Turns out I may have been prematurely optimistic in writing my last post about getting past the threat of a miscarriage and being able to enjoy this pregnancy.
Less than 24 hours after I wrote about how happy I was, everything came crashing down all at once. First of all, Will got kicked out of daycare. I won’t go into detail too much right now because that’s going to be a separate post all its own. But the bottom line is its for bullshit reasons and now we have to scramble to find a suitable/affordable daycare for Will in the next few days. No easy task and very stressful. It also doesn’t help that I’m sick as a dog right now.
But adding to that stress is we got a call from the diagnostic company that did MJ’s ultrasound on Wednesday. The doctor wants us back in this morning because he’s worried about a potential problem with the baby’s legs. Specifically they didn’t separate the entire time we were having the ultrasound done.
Look, I know what you’re going to say and I know you’re right. It’s probably nothing. Moms everywhere have told me they were dragged back to hospitals 2, 3 and even 4 times for possible problems and genetic defects from ultrasounds which turned out to be nothing. And later on this morning, I fully expect to be breathing a huge sigh of relief when we find out everything is OK.
But in the meantime, I’m human. And I can’t help but wonder, what if?

- _What to work on_:
**a.** In the pregnancy post, what problem is the doctor worried about?
**b.** Carry on the pregnancy post from its last sentence.
The records below this post come from a separate source.

- _Data for analysis_:
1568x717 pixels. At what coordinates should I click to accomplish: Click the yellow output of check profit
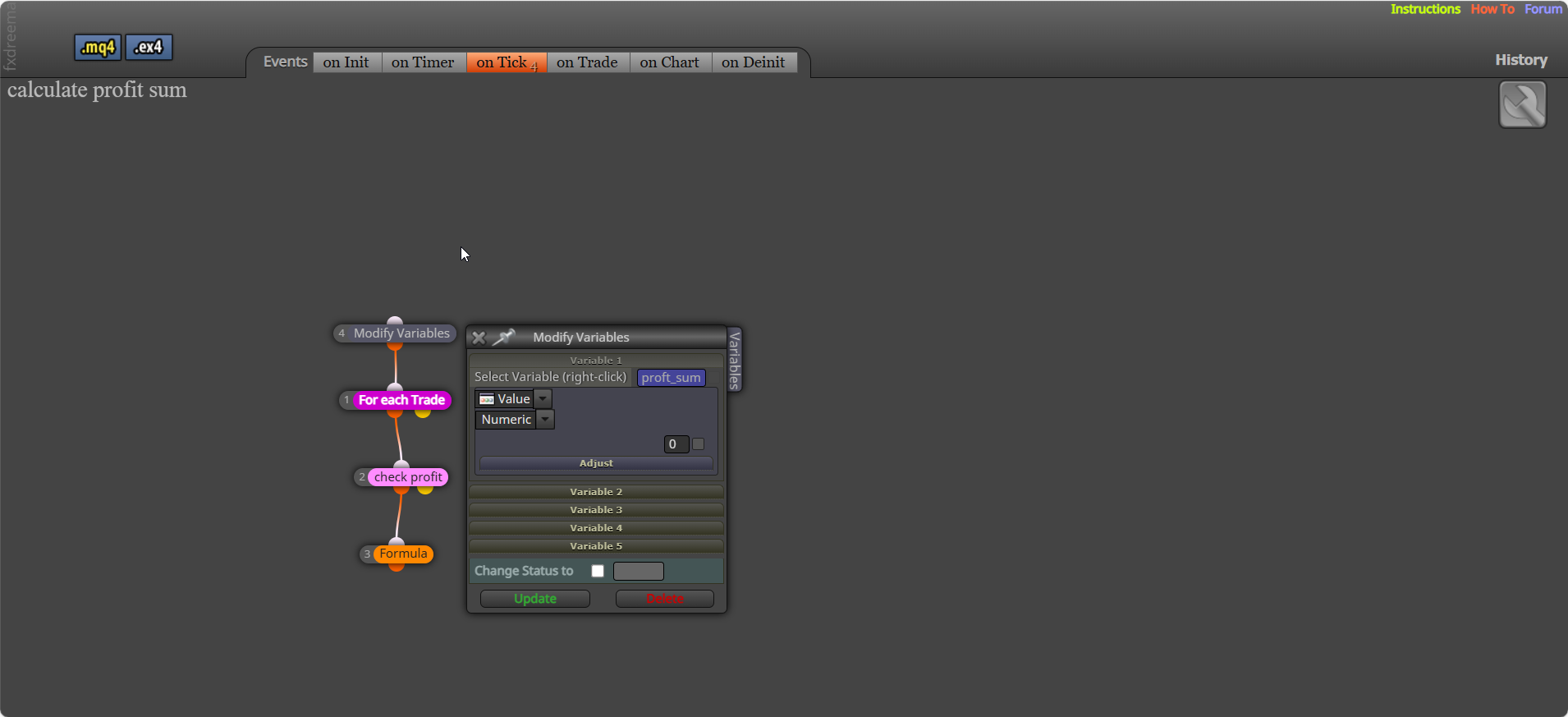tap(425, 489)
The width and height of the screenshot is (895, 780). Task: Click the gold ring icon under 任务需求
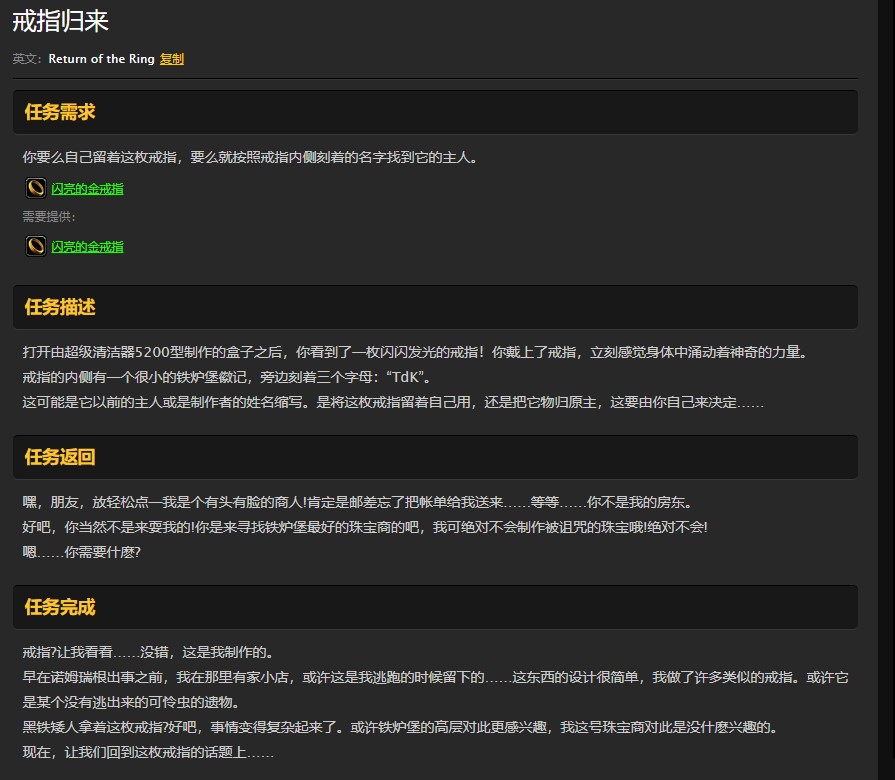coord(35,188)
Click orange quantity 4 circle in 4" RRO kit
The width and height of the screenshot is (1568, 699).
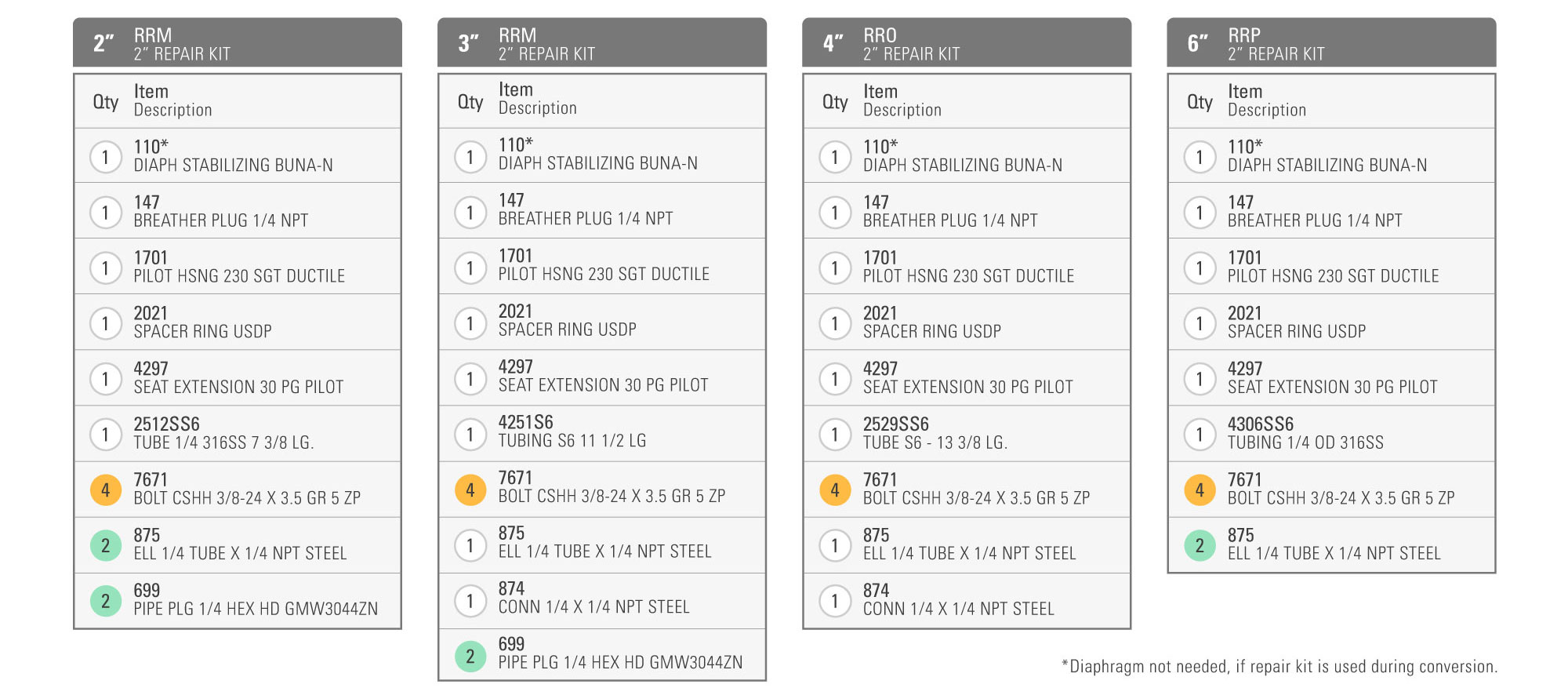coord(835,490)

- _Answers provided_:
**a.** A potential problem with the baby's legs, which didn't separate the entire time the ultrasound was being done.

**b.**
What if there’s something very wrong with this baby? Down’s Syndrome, Cerebral Palsy, Cystic Fibrosis, or Sirenomelia (aka Mermaid Syndrome) where a newborn’s legs are fused together. Can you tell I took straight to Google after the doctor’s call? And yes, I’m jumping the gun here. But that’s not the point.
Every expectant parents has, at some point, wondered what would happen if their kid was born with some kind of defect. Hypothetically, let’s say we find out something is seriously wrong with this baby. And whatever it is he/she will be special needs. That baby will require a lifetime of special attention. Doctors visits, expensive medical procedures, specialized daycares and special schools. I’ve seen the amount of dedication, love and effort the parents of special needs kids put forth and it is EXTRAORDINARY. It’s also tough. Dealing with bureaucrats at all levels of government, advocating for your kid at every turn and being a professional squeaky wheel. If you need evidence of how unbelievable these parents are, just click on over to Tanis at the Redneck Mommy who is an absolutely amazing example of this.
But I’m not sure I’m that good of a person.
Seriously. The thought of having a special needs child terrifies me. In part because I can’t imagine what that child will go through over the years, but also because I can’t imagine that kind of lifelong struggle as a parent. I don’t think I’m emotionally prepared for that, and I’m definitely not financially ready for that kind of undertaking. So if something was really, really wrong, what would happen? Obviously MJ and I would need to talk, but terminating the pregnancy would be an option on the table. Which is terrifying in and of itself.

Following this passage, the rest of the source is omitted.